* [What to work on]:
Print the data once more, exactly as given. Drop the pictures.
START Input
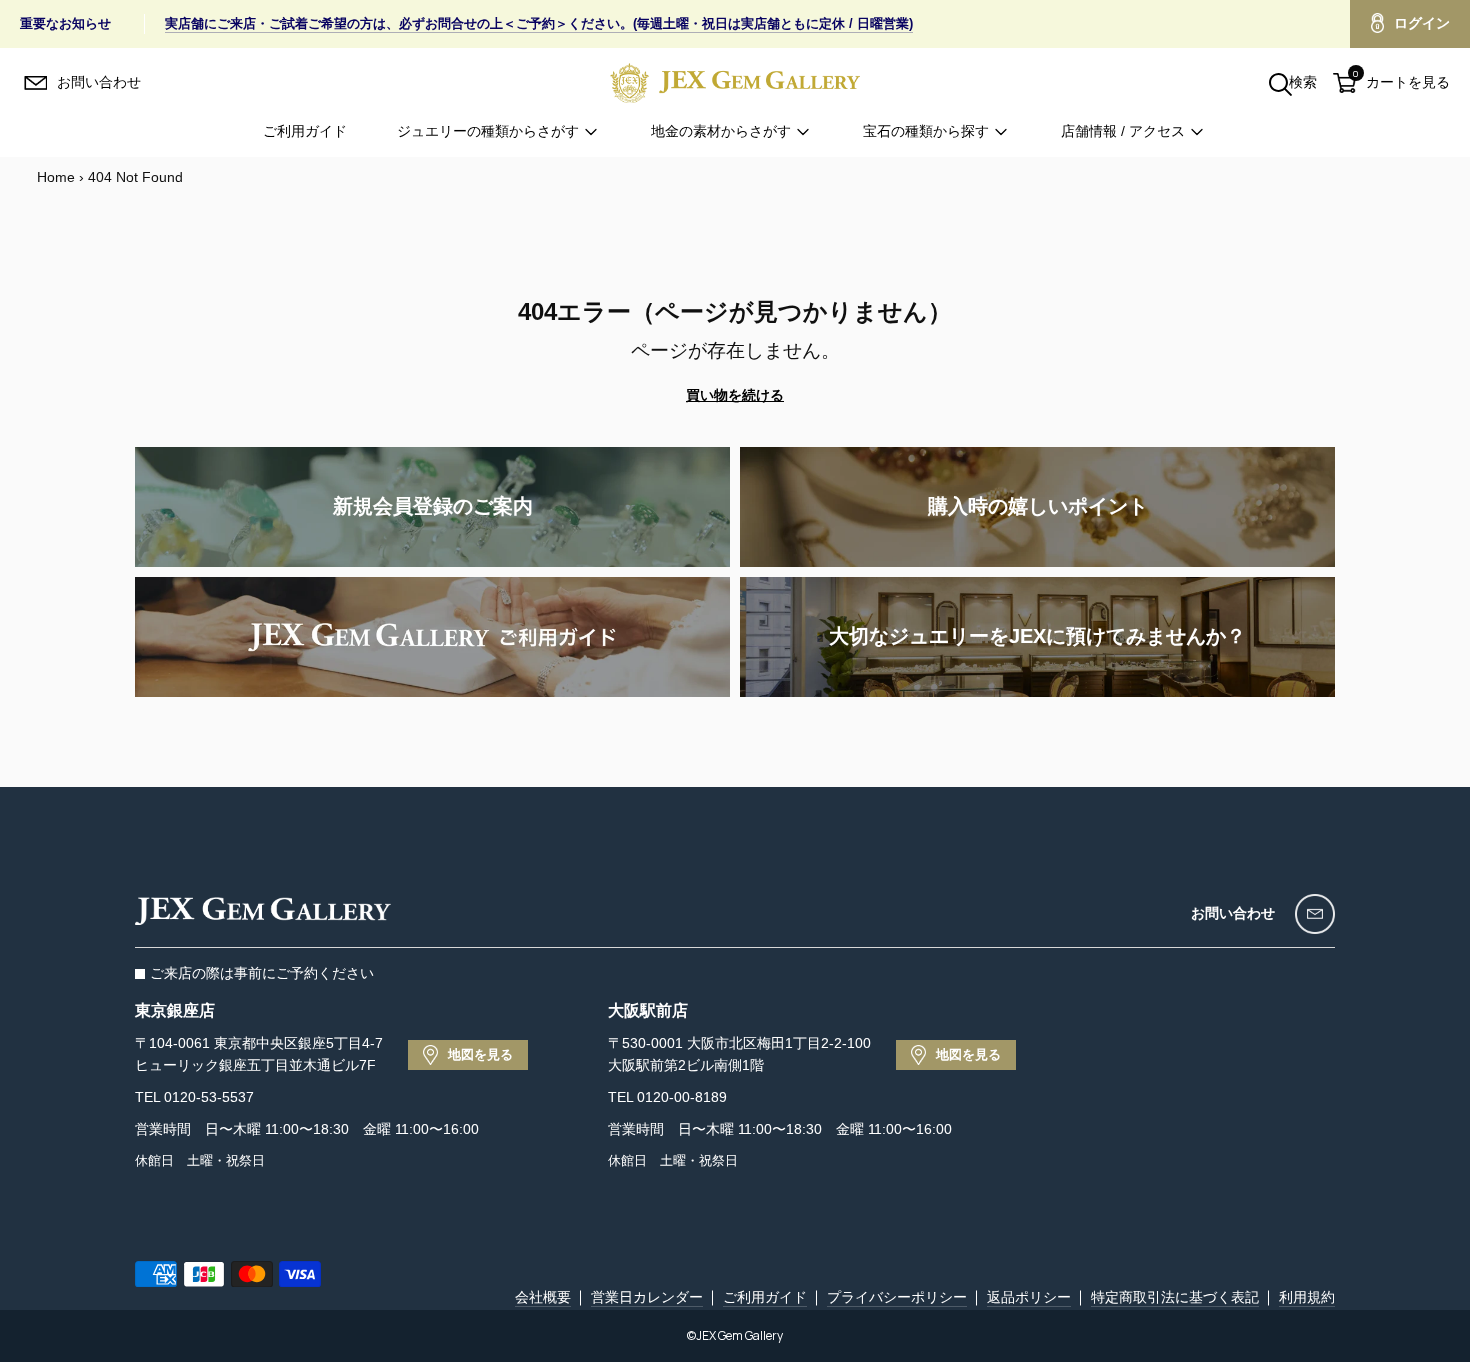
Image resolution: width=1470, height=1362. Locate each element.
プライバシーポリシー (897, 1297)
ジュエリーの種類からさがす (488, 131)
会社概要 (543, 1297)
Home (56, 177)
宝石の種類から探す (926, 131)
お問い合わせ (1233, 913)
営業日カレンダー (647, 1297)
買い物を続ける (735, 395)
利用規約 (1307, 1297)
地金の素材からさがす (721, 131)
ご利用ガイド (305, 131)
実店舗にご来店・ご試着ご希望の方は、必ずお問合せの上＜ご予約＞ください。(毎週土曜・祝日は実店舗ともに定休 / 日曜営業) (539, 23)
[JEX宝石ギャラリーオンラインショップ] (735, 82)
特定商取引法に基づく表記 (1175, 1297)
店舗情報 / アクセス (1123, 131)
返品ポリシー (1029, 1297)
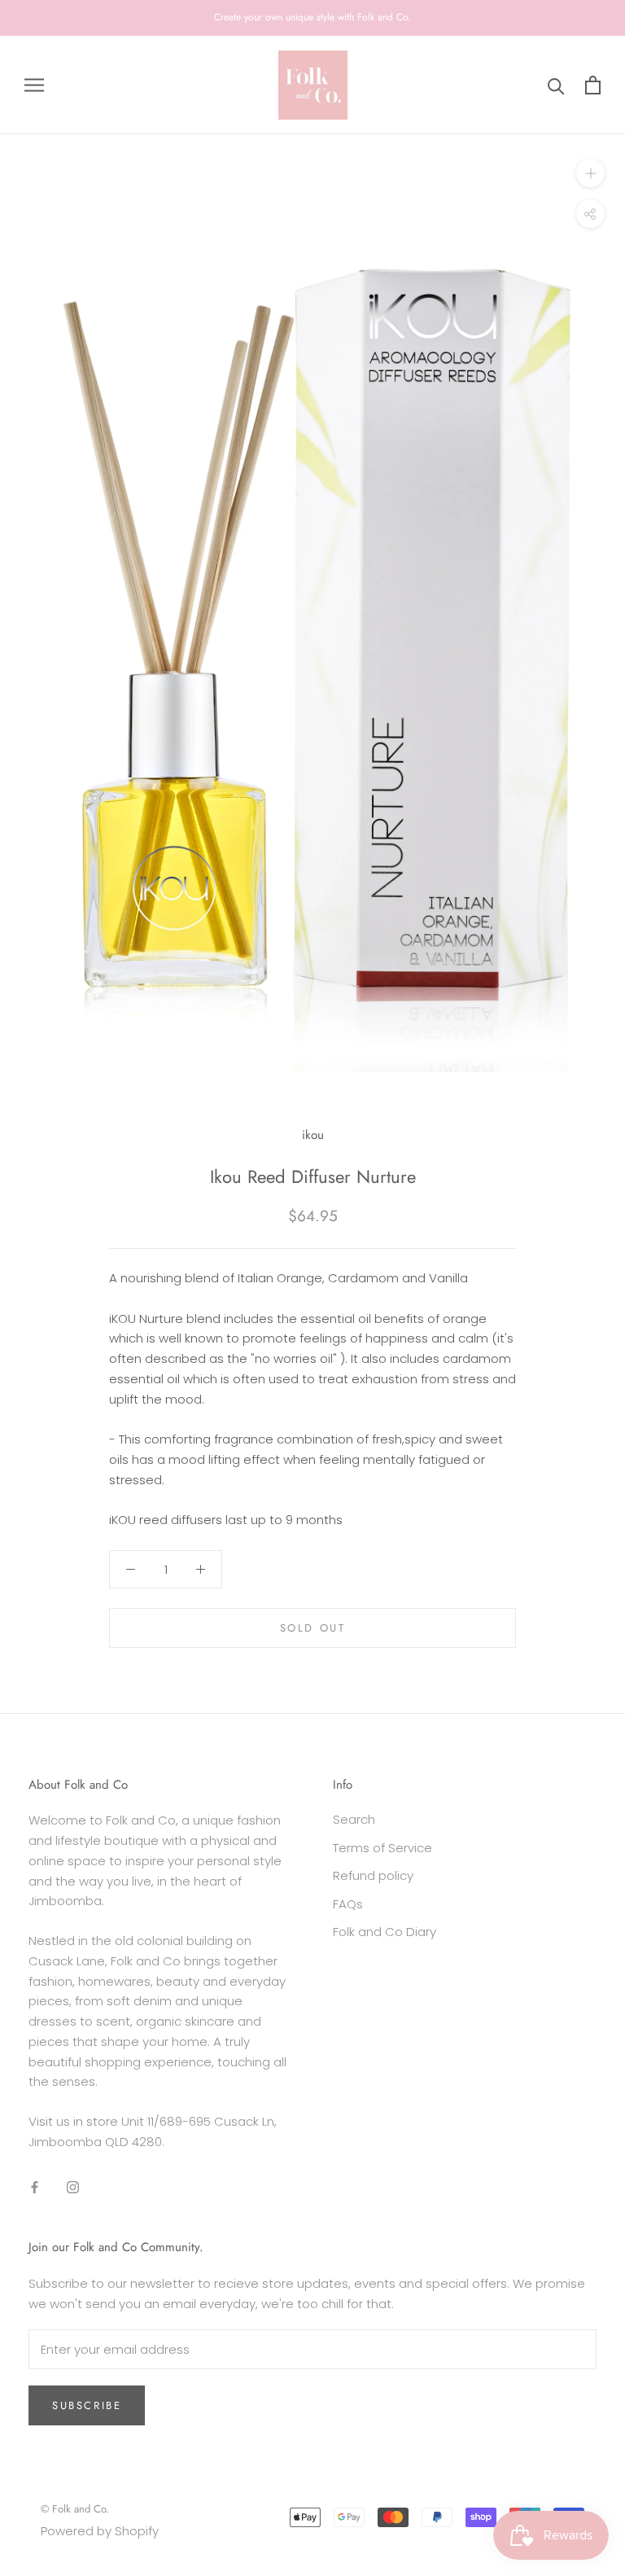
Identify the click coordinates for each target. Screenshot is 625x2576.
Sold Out (313, 1628)
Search (354, 1819)
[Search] (556, 85)
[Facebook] (34, 2187)
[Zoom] (590, 173)
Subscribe (86, 2405)
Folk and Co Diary (384, 1931)
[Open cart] (593, 85)
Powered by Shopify (100, 2530)
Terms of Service (382, 1847)
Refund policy (373, 1875)
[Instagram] (73, 2187)
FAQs (348, 1903)
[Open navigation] (34, 85)
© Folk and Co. (75, 2509)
END Input
* [Task output]:
Image resolution: width=1470, height=1362. Locate each element.
プライバシーポリシー (897, 1297)
ジュエリーの種類からさがす (488, 131)
会社概要 (543, 1297)
Home (56, 177)
宝石の種類から探す (926, 131)
お問い合わせ (1233, 913)
営業日カレンダー (647, 1297)
買い物を続ける (735, 395)
利用規約 (1307, 1297)
地金の素材からさがす (721, 131)
ご利用ガイド (305, 131)
実店舗にご来店・ご試着ご希望の方は、必ずお問合せの上＜ご予約＞ください。(毎週土曜・祝日は実店舗ともに定休 / 日曜営業) (539, 23)
[JEX宝石ギャラリーオンラインショップ] (735, 82)
特定商取引法に基づく表記 (1175, 1297)
店舗情報 / アクセス (1123, 131)
返品ポリシー (1029, 1297)
Identify the click coordinates for each target. Screenshot is 625x2576.
Sold Out (313, 1628)
Search (354, 1819)
[Search] (556, 85)
[Facebook] (34, 2187)
[Zoom] (590, 173)
Subscribe (86, 2405)
Folk and Co Diary (384, 1931)
[Open cart] (593, 85)
Powered by Shopify (100, 2530)
Terms of Service (382, 1847)
Refund policy (373, 1875)
[Instagram] (73, 2187)
FAQs (348, 1903)
[Open navigation] (34, 85)
© Folk and Co. (75, 2509)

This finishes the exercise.